Market data travels fast; in fact it can travel at the speed of light, i.e. 186 miles a millisecond. Due to inefficiencies on its route from its source, for instance the exchange, to the user screen, the data element’s speed is lowered significantly, thereby causing “latency”. Data latency is the time delay experienced when data is sent from one point to another.
Financial firms are in a microsecond technology game to be the first to receive market quotes, in order to be the first to respond to that quote. This speed game is primarily driven by the developments within automated trading or algorithmic trading. The need for speed has resulted in ultra-low latency data feeds as an alternative to the traditional market data feeds and terminals provided by the traditional data providers. Today, trading models are fed by data feeds which come directly from the exchanges in order to limit latency as much as possible. By connecting directly to an exchange, as opposed to a data consolidator, investment firms can gain between 150 milliseconds to 500 milliseconds in transmission times.

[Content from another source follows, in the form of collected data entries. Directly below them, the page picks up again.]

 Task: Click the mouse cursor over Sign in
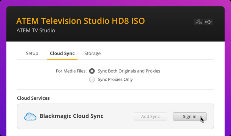(202, 119)
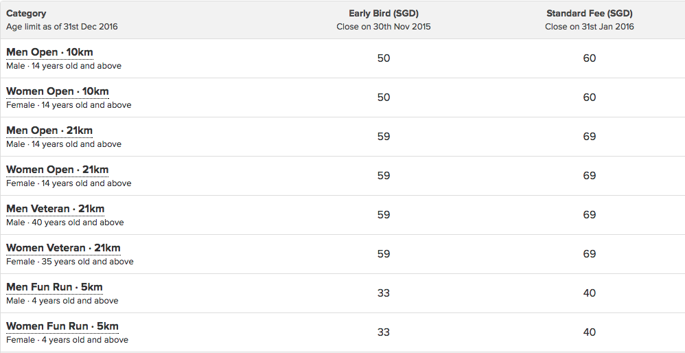Click the Men Fun Run · 5km link
Image resolution: width=685 pixels, height=353 pixels.
(54, 287)
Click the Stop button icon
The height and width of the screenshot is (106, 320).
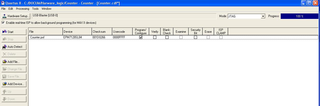point(5,39)
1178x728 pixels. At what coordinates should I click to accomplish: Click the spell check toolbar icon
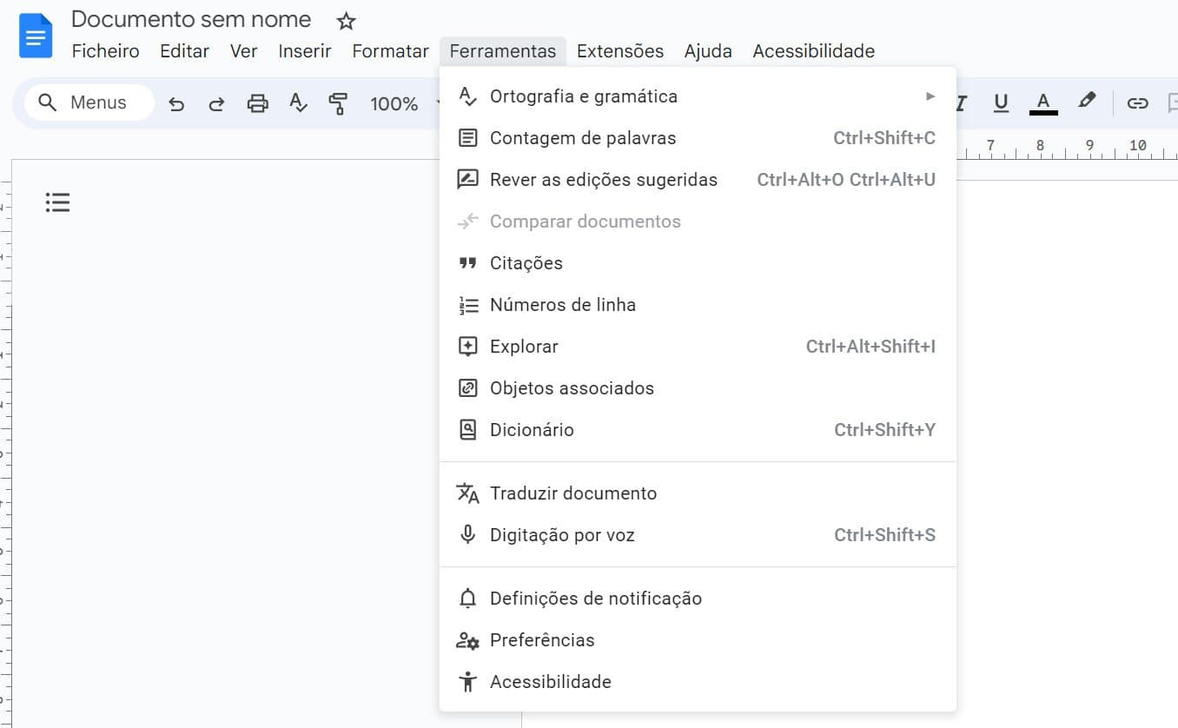[298, 103]
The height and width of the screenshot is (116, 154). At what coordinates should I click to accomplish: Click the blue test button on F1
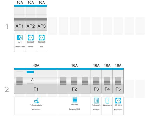pos(30,72)
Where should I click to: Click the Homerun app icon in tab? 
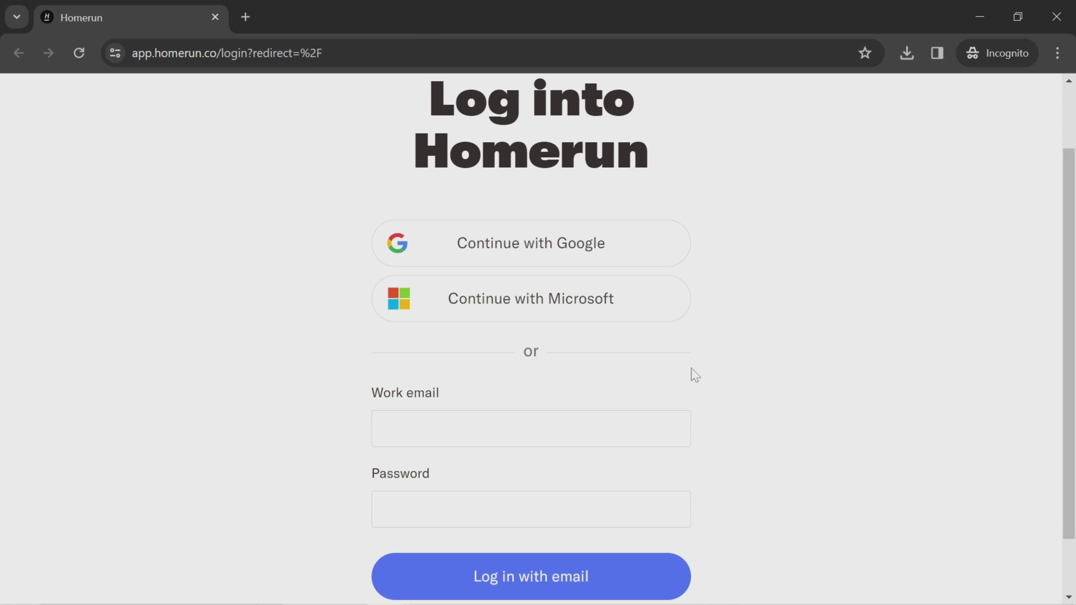[46, 17]
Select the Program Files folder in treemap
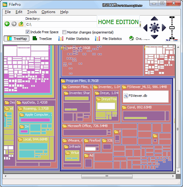 click(x=82, y=81)
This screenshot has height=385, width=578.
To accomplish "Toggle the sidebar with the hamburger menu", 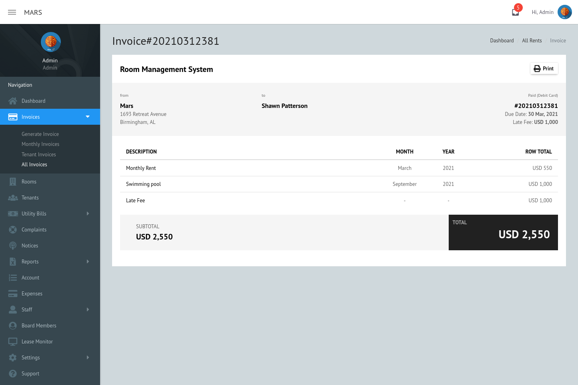I will pos(12,12).
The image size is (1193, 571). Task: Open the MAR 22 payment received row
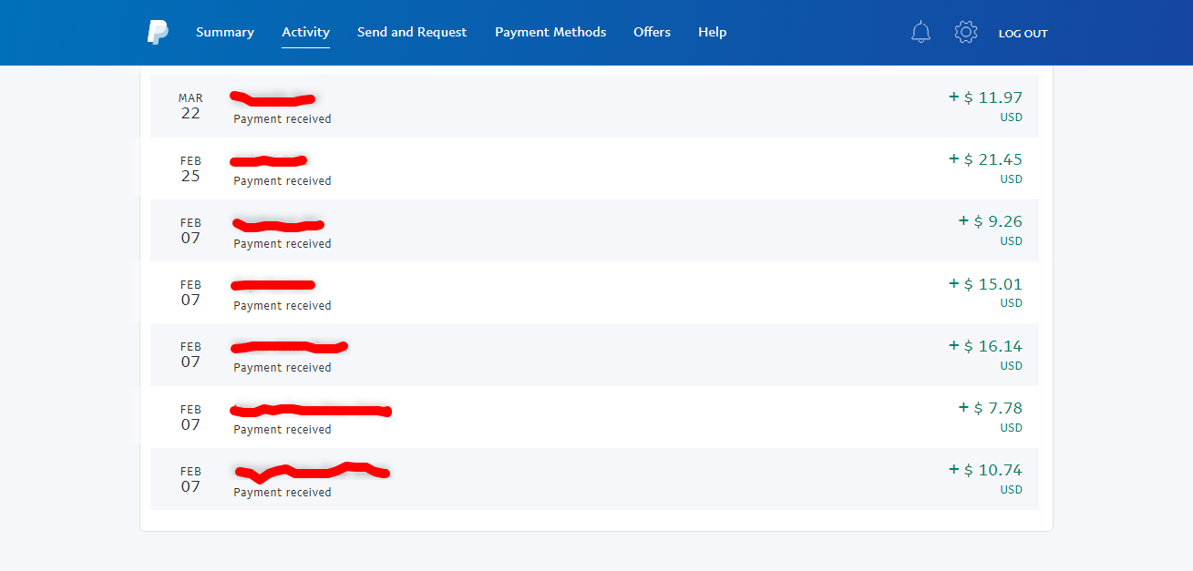594,107
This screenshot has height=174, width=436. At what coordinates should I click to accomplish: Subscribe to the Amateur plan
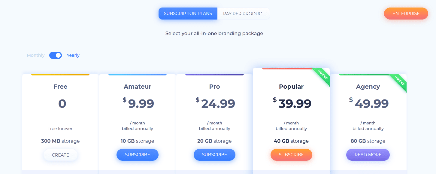[137, 154]
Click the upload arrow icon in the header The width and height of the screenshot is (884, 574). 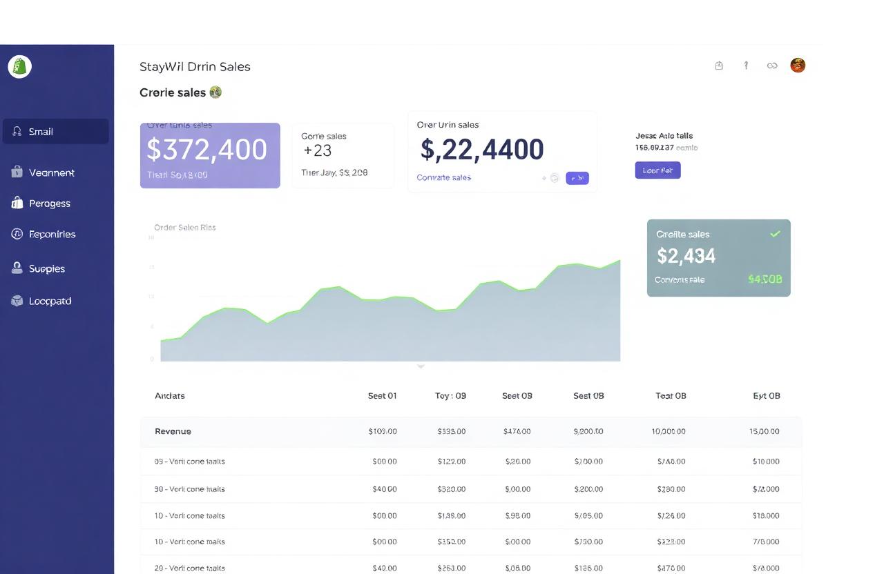[x=745, y=65]
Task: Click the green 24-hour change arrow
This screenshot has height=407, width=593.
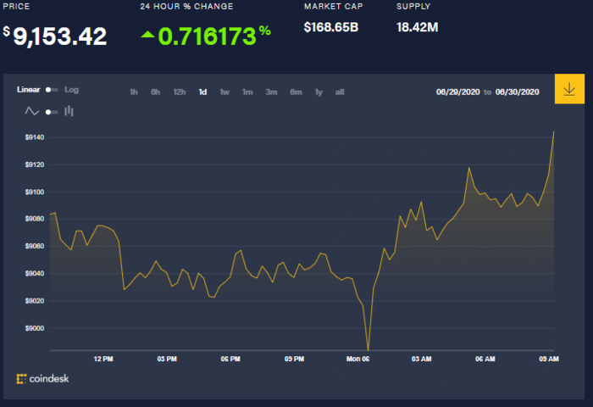Action: click(x=147, y=35)
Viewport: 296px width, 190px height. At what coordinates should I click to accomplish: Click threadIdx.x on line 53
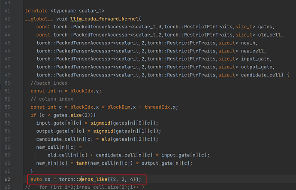click(160, 107)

Others chose to co-located their servers that run their trading models, as close to the exchange as possible.
This “microsecond speed contest” between investment firms has developed a new industry-within-the-industry consisting of suppliers of ultra-low latency feeds (including exchanges), low-latency data distribution platforms, latency monitoring systems and specialist co-location providers.
Your data strategy requires careful analysis of business demand versus industry solutions.